Problem description -> Within the data that follows, set down exactly the lines from the one containing "Task: Enable the checkmark toolbar button" through the one containing "At what coordinates", both ends included.

Data under study ->
══════════

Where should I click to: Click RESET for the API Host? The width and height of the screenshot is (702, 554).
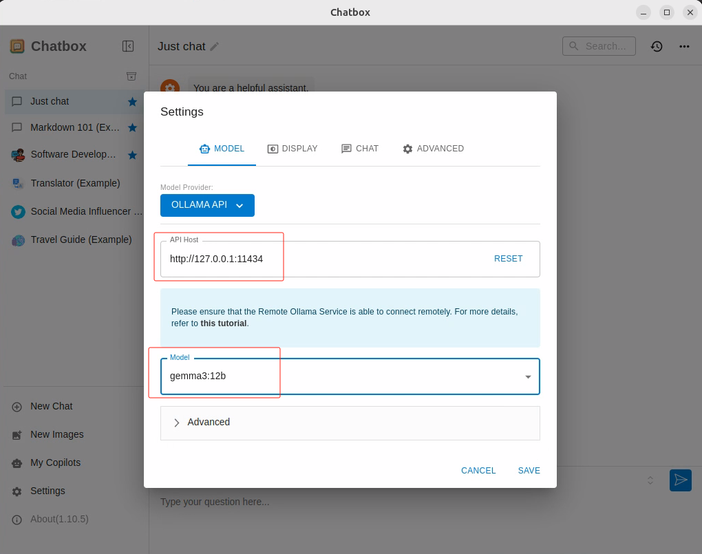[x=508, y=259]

══════════

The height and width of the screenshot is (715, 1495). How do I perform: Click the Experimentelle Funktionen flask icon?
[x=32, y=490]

══════════

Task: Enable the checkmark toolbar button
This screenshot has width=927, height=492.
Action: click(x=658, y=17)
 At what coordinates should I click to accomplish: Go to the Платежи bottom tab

══════════

Solution below ->
Task: Enable the checkmark toolbar button
This screenshot has width=927, height=492.
Action: click(x=658, y=17)
 At what coordinates should I click to accomplish: Go to the Платежи bottom tab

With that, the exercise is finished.